Splitting the price into the present value of the coupons and the present value of the face value shows where the value comes from. The chart then traces price against yield, which is the downward sloping curve at the heart of how bonds react to interest rates.
Take a $1,000 bond paying a 5 percent coupon semi-annually for 10 years, priced at a 6 percent yield. Because the yield sits above the coupon, the bond is worth about $926, a discount to its $1,000 par. Drop the yield below 5 percent and the same bond would trade at a premium.
This gives the clean price and ignores accrued interest between coupon dates, credit risk and taxes. For background on how bonds work, the SEC investor education site is a reliable source. Explore related tools with our other free calculators.
A bond price is the present value of everything it pays. You discount each coupon and the face value back to today using the yield to maturity, then add them together. The formula is the sum of the coupons divided by (1 + periodic yield) raised to each period, plus the face value discounted over all periods.
When the yield demanded by investors is below the coupon rate, the bond pays more than the market needs, so it trades at a premium above par. When the yield is above the coupon rate, the bond pays too little, so its price falls to a discount below par.

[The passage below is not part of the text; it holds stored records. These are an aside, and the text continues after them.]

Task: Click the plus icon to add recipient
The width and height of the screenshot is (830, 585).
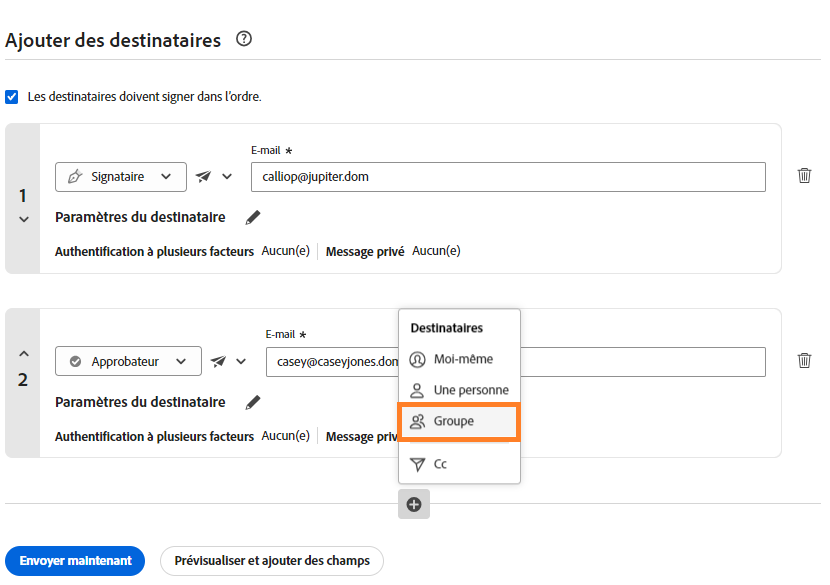Action: tap(414, 505)
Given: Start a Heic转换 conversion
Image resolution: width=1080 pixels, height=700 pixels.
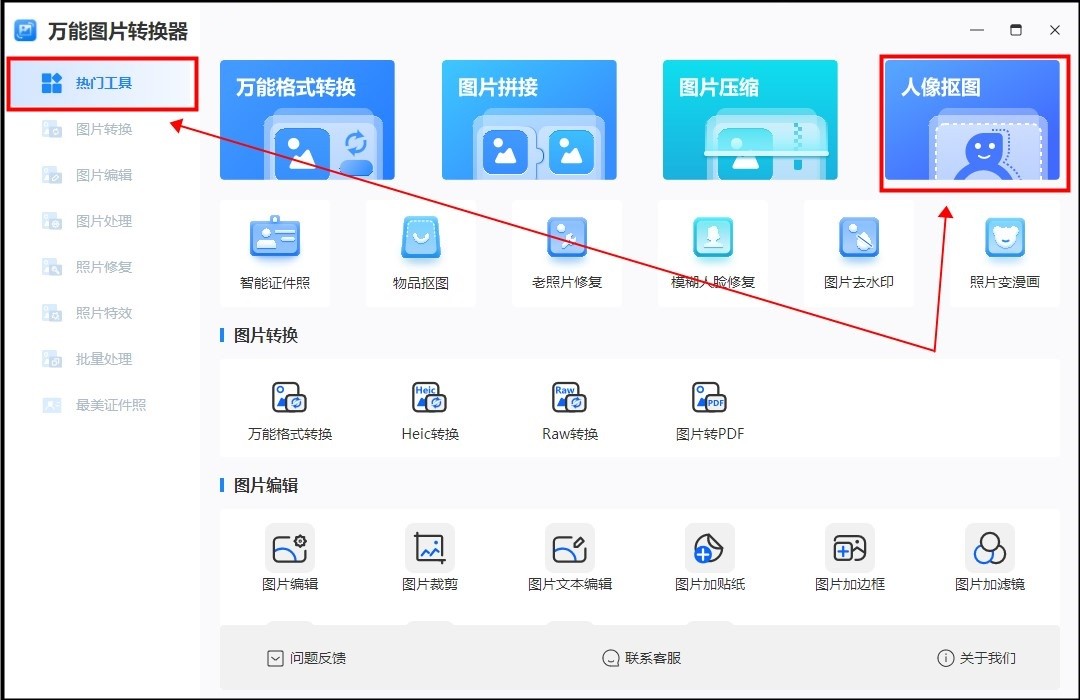Looking at the screenshot, I should pos(429,405).
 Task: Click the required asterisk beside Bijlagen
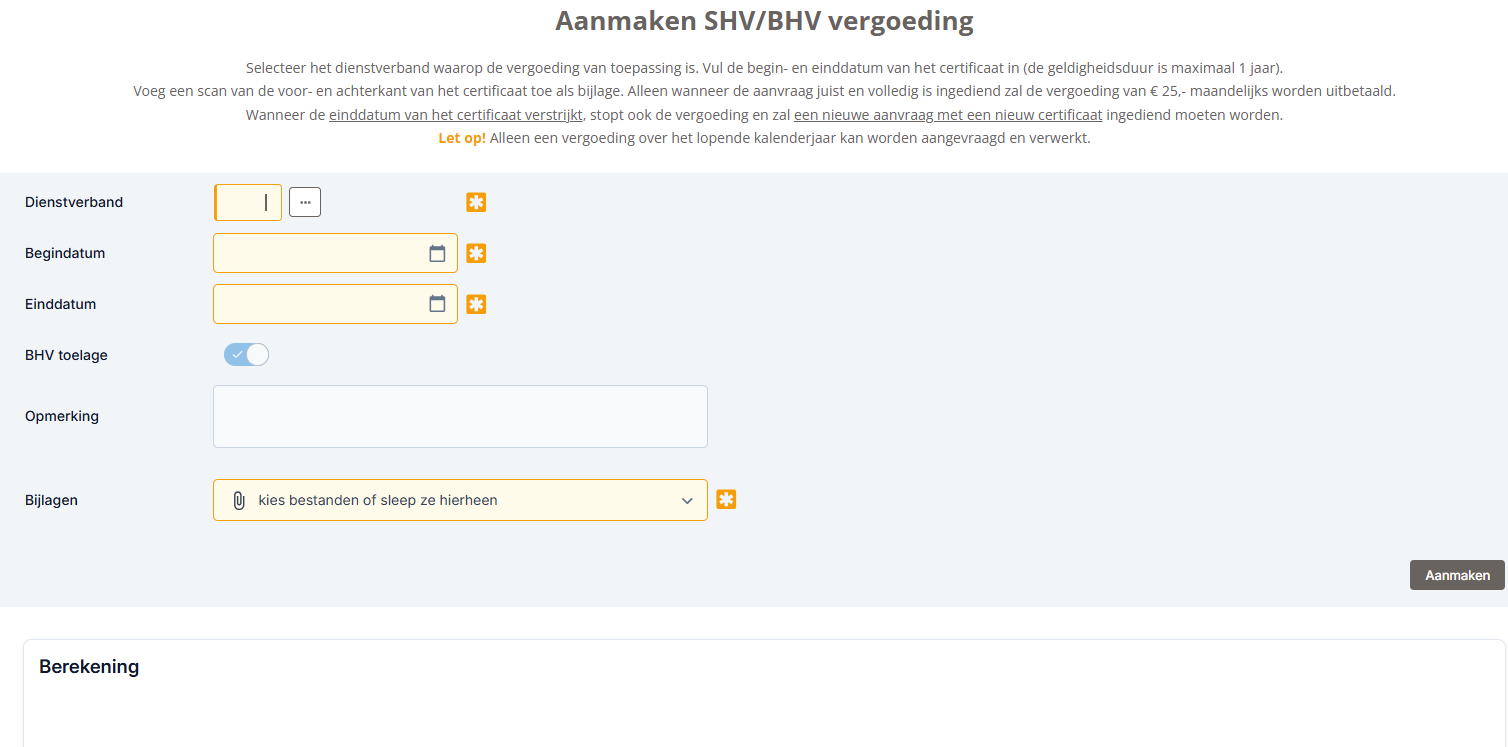coord(726,500)
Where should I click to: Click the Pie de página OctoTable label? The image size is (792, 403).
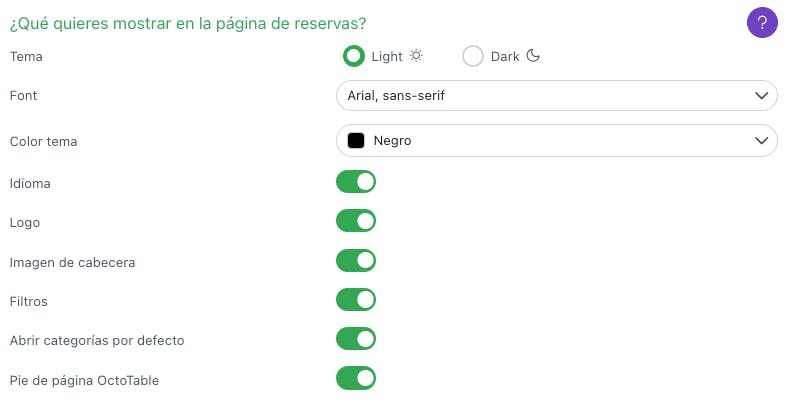84,380
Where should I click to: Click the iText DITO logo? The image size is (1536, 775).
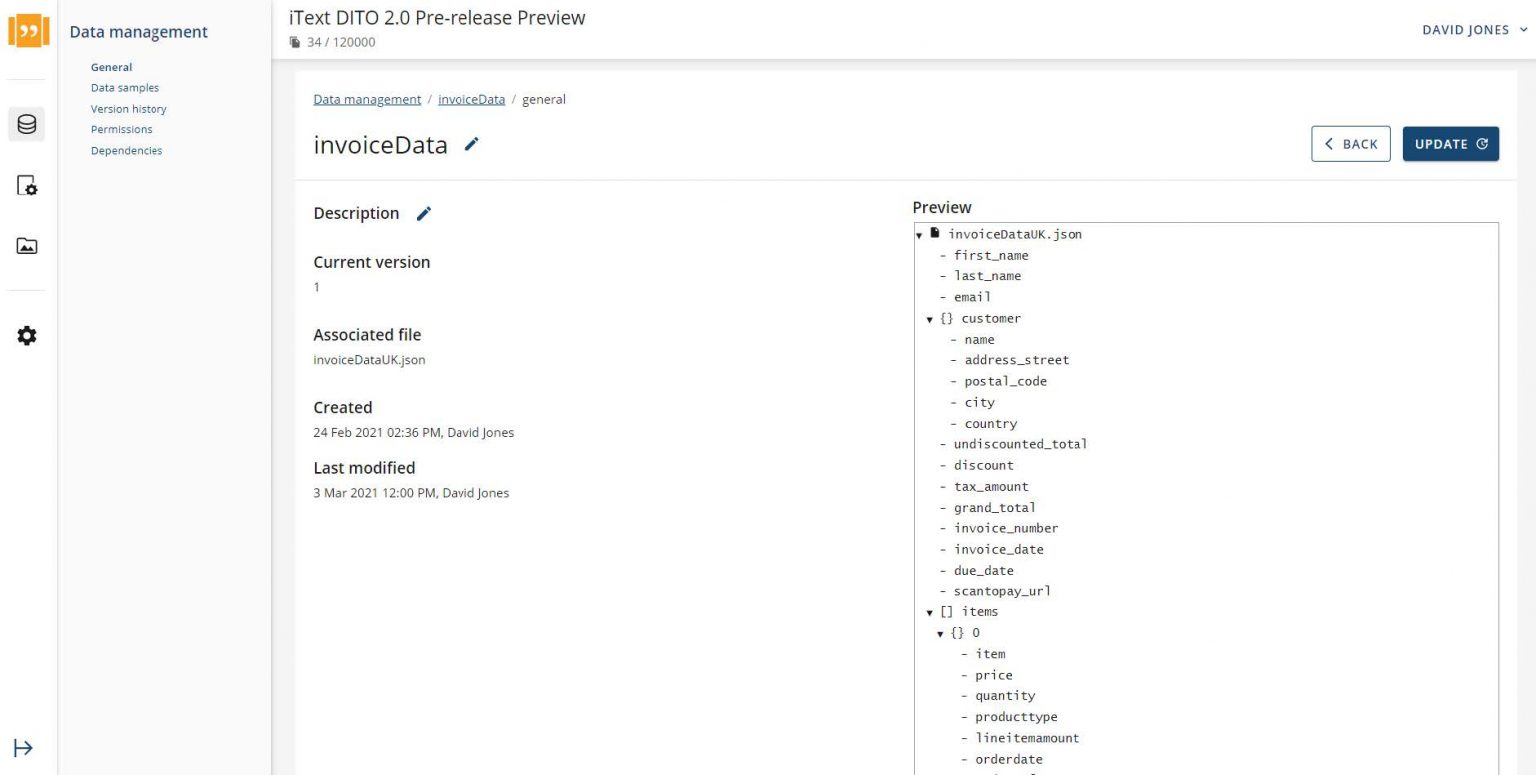pos(28,29)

Yield to maturity is the single rate that makes the present value of all the bond's future cash flows equal to its price. It reflects the total return if you hold the bond to maturity and reinvest coupons at that rate. Here you enter the yield and the tool returns the matching price.
Most bonds pay semi-annually, so the annual coupon and yield are split across two periods. More frequent payments discount cash flows over more, shorter periods, which slightly changes the price. Select the frequency that matches the bond you are valuing.